● Study material
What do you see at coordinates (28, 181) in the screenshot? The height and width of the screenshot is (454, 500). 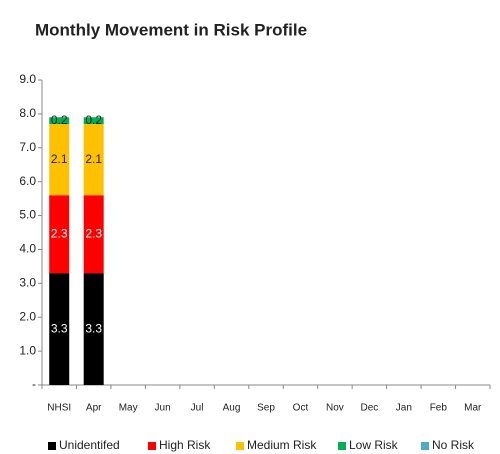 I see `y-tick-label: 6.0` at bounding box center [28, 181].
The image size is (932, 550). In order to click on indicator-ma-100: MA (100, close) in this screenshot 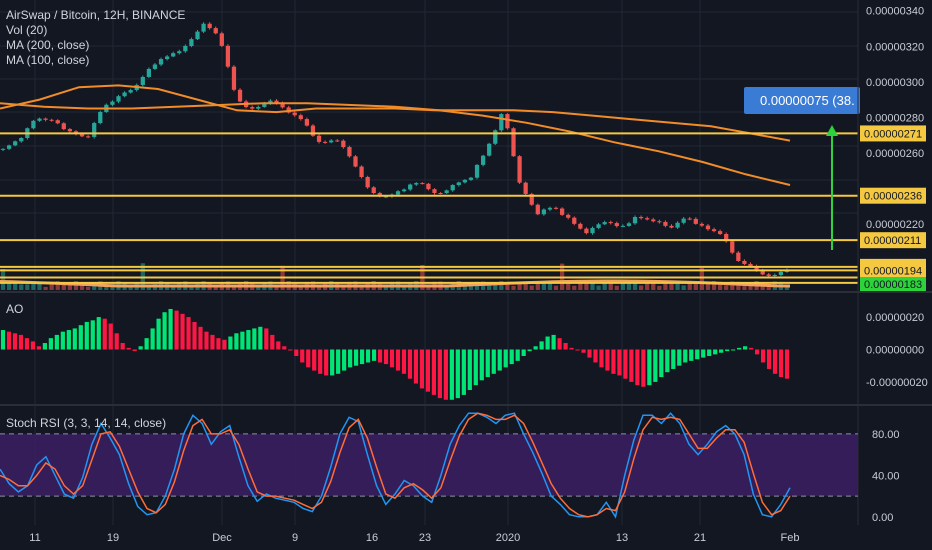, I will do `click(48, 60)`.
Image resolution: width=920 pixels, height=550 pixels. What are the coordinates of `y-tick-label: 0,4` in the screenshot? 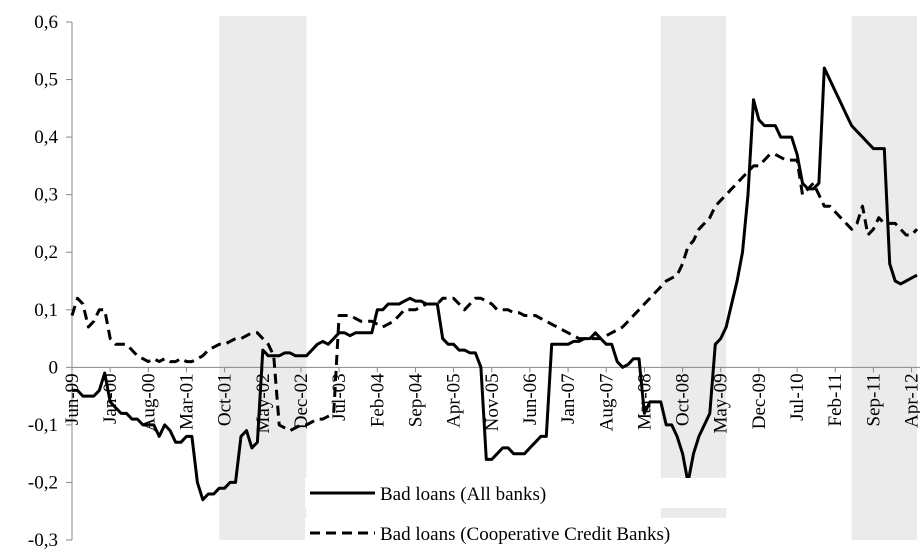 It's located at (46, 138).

--

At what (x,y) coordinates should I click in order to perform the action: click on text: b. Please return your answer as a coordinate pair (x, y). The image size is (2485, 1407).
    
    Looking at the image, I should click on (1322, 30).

● Exercise
Gather every line from the rows above that contains the word "should". Match case exactly.

● Finished task
At what (x,y) coordinates should I click in order to perform the action: click on text: b. Please return your answer as a coordinate pair (x, y). The image size is (2485, 1407).
    Looking at the image, I should click on (1322, 30).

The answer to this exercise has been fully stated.